Figure 4: MRI analysis of SaNP accumulation and clearance in and from tumors. Tumors T1 (A, C, E) and T2 (B, D, F). Images from PET-CT scan (A-B), images from MRI scans obtained using a T2* scanning mode (C-D). Yellow arrows indicate tumor locations. T2weighed signals of tumor T1 (E) and tumor T2 (F).

Disease progression was assessed by CT imaging before treatment (baseline) and after the follow-up period of 30 days by measuring changes in the size of target lesions. The baseline CT results of the patient revealed multiple tumor masses which included a large bilateral tumor mass (LT + RT) in the pelvic area that spread into the iliac and para-aortic lymph nodes.

Table 2 summarizes the size of the target lesions before the treatment/s (baseline) and 30 days after each treatment session.

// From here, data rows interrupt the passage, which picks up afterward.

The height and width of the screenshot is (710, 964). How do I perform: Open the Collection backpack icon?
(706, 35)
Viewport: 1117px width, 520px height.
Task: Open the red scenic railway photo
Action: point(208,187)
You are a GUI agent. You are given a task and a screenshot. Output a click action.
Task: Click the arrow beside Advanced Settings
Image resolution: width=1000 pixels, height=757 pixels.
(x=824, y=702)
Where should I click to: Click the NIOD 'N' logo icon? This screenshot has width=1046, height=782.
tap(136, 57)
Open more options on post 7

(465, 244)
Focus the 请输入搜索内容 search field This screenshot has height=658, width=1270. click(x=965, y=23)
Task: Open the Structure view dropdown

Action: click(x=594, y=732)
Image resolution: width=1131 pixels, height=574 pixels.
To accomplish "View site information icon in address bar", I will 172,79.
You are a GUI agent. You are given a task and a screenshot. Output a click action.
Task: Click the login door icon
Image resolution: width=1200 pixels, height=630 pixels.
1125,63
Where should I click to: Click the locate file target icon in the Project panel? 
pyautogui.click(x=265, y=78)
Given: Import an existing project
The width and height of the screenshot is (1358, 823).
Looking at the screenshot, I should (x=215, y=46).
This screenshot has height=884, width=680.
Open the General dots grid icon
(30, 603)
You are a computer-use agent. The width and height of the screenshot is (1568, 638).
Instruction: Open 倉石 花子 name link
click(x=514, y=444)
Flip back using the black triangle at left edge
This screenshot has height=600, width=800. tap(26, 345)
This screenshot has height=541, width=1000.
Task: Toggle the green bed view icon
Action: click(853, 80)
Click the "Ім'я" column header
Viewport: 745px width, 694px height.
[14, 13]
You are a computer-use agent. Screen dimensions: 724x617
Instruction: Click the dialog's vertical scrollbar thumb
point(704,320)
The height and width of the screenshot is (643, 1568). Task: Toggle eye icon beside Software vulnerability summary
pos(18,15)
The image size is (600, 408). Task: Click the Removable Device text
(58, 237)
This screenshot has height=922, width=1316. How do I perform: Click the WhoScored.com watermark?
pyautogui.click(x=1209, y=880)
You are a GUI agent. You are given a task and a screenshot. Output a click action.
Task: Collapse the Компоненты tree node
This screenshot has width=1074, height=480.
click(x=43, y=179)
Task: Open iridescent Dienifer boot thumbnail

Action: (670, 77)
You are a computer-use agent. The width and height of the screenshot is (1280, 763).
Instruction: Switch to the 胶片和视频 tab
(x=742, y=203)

The CT imaging after treatments demonstrated no significant changes in the size of the target lesions, and the patient was categorized as having stable disease (SD) for over 10 months.  Notably, no new lesions were observed during this total follow-up period, presumably since the monthly treatments were sufficient to destroy any newly developed metastases, and the patient’s clinical condition was improved as determined by the clinician and reported by the patient.

Timeline		Jun-23	Jul-23	Sep-23	Oct-23	Dec-23	Jan-24	Mar-24	Apr-24
Target Lesions #	Organ and Location	Baseline	Treatment No.
			1	2	3	4	5	6	7
1	Mass:	175	175	175	175	175	180	180	185
	LT pelvis
2	Mass:	146	146	155	155	158	158	158	167
	RT pelvis
3	Lymph node:	16	16	16	16	16	16	16	18
	RT iliac vessels
4	Lymph node:	15	15	16	15	15	15	15	15
	LT para-aortic
SUM		352	352	361	361	364	369	369	385
%∆ BL				+2.55	2.55+	3.4+	4.8+	4.8+	9.37+
Target Lesion Response		SD	SD	SD	SD	SD	SD	SD	SD

Table 2: CT results and size of target lesions (mm) after each treatment cycle. SD – Stable Disease.